内质网应激在邻苯二甲酸二异癸酯诱导大鼠自身免疫性甲状腺炎中的作用

Role of endoplasmic reticulum stress in autoimmune thyroiditis induced by diisodecyl phthalate among rats

目的探讨邻苯二甲酸二异癸酯(DIDP)诱发自身免疫性甲状腺炎的分子机制。方法88只SPF级雌性Wistar大鼠随机分为溶剂对照组(生理盐水)、0.15、1.5、15 mg/kg DIDP组(0.15、1.5、15 DIDP组)、甲状腺球蛋白组(TG)、0.15 DIDP+TG组、1.5 DIDP+TG组、15 DIDP+TG组、4-苯基丁酸钠(4-PBA)组、TG+4-PBA组、15 DIDP+TG+4-PBA组,连续处理42 d。检测血清中抗甲状腺球蛋白抗体(TGAb)和游离三碘甲腺原氨酸(FT3)水平,观察各组大鼠甲状腺组织病理学变化,检测甲状腺组织中维甲酸相关孤核受体γt(RORγt)、叉头框蛋白P3(FoxP3)和转录共激活因子(TAZ)表达变化。结果DIDP单独作用不能引起血清TGAb水平的显著增加;但与甲状腺球蛋白组比较,15 DIDP+TG组的组织病理学变化加重、血清TGAb水平升高,FT3水平下降,甲状腺组织RORγt和TAZ水平上调、FoxP3水平下降;而与15 DIDP+TG组相比,15DIDP+TG+4-PBA组其各项指标都有了明显的改善。
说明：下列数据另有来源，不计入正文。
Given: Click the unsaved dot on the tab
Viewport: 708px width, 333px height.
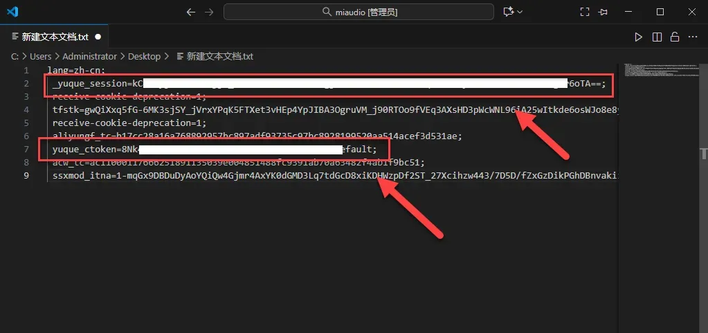Looking at the screenshot, I should (x=98, y=37).

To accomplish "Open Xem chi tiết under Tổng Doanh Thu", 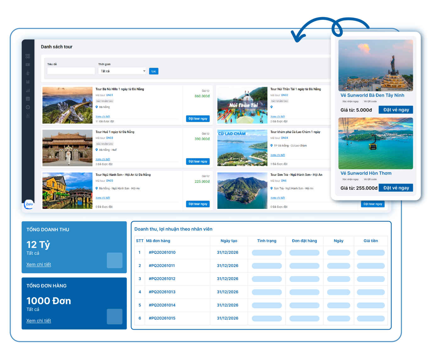I will (39, 265).
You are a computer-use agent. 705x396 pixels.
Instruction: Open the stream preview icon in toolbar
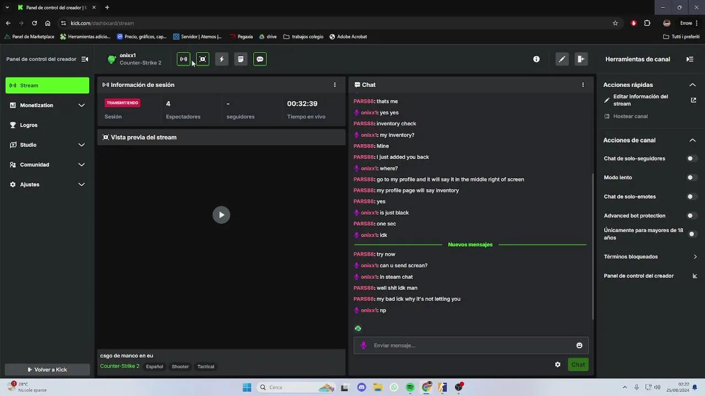click(x=202, y=59)
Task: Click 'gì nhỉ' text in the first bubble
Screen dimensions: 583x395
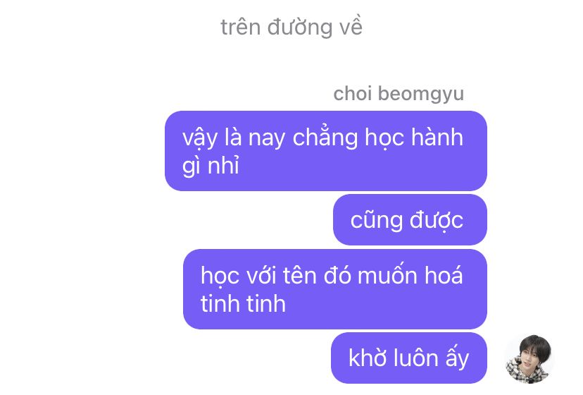Action: tap(211, 166)
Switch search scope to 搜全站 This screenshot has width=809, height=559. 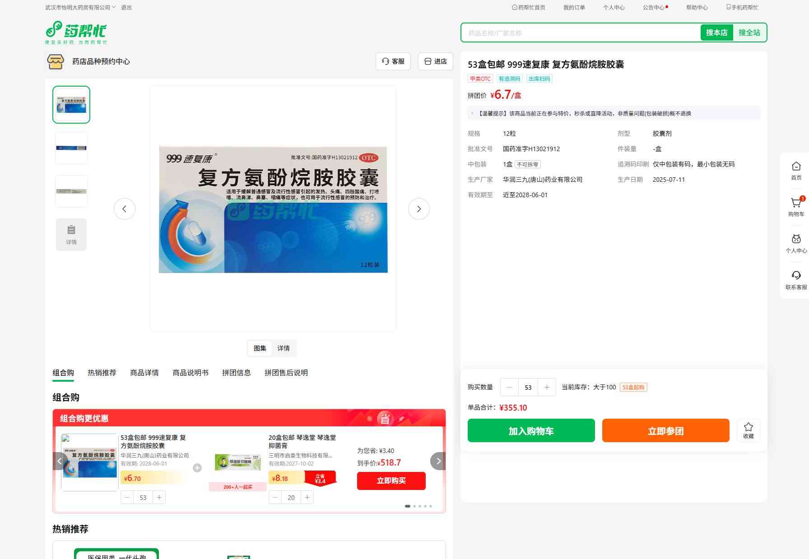point(749,32)
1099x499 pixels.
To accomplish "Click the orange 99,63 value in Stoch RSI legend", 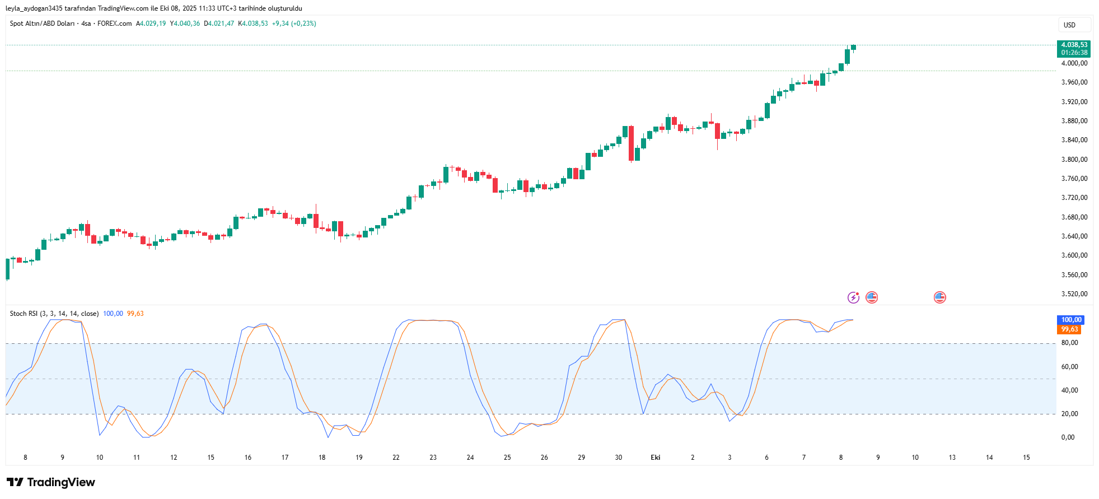I will 135,314.
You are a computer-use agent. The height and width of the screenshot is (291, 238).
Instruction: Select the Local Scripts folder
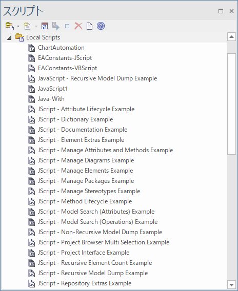(x=43, y=37)
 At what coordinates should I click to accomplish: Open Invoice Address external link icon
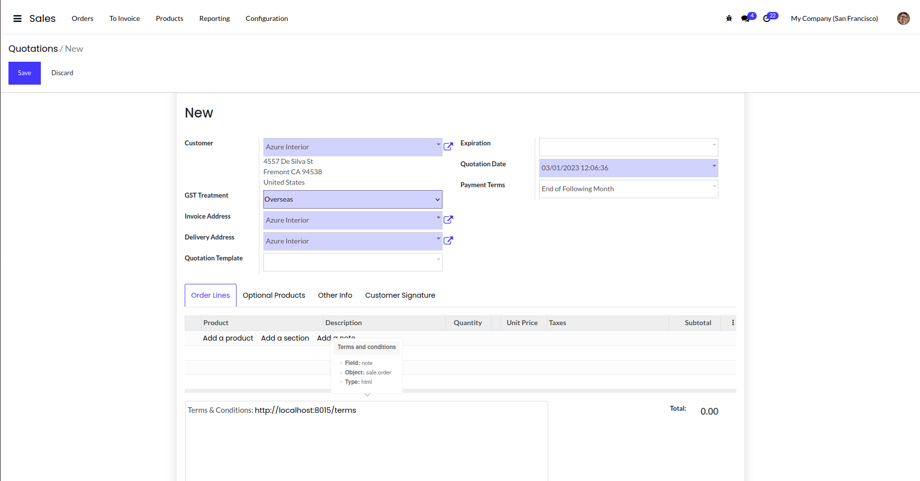(x=448, y=220)
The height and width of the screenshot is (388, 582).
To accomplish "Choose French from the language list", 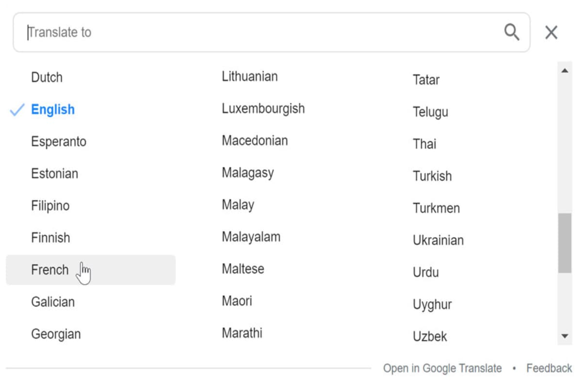I will 50,270.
结论DIDP可以激活大鼠内质网应激途径,扰乱组织Th17-Treg免疫平衡,恶化自身免疫性甲状腺炎的发生,导致甲状腺功能减退。

Objective To understand the mechanism of diisodecyl phthalate(DIDP)-induced autoimmune thyroiditis.Methods Eighty-eight SPF grade female SD rats were randomly divided into control group(saline)and three DIDP-exposed groups(0.15,1.5 and 15 mg/kg),thyroglobulin group(TG),0.15 DIDP+TG group,1.5 DIDP+TG group,15 DIDP+TG group,4-phenylbutyrate sodium(4-PBA)group,TG+4-PBA group and 15 DIDP+TG+4-PBA group,the experiment lasted for 42 days.Serum levels of thyroglobulin antibody(TGAb)and free triiodothyronine(FT3)were detected.The pathological examination of thyroid was done,and the expressions of retinoid-associated lonuclear receptorγt(RORγt),forkhead frame protein P3(FoxP3)and transcriptional coactivator(TAZ)in thyroid tissue were detected.Results DIDP alone exposure didn’t induce significant increase of serum TGAb.However,aggravated histopathological changes,higher TGAb level and lower FT3 level in serum,higher RoRγt and TAZ levels and lower Foxp3 level in thyroid were observed in 15 DIDP+TG group compared with control.Compared with the 15 DIDP+TG group,all indicators in 15 DIDP+TG+4-PBA group were significantly restored.Conclusion DIDP can disturb the Th17-Treg immune balance by activating the endoplasmic reticulum stress pathway,thereby exacerbate autoimmune thyroiditis and lead to hypothyroidism.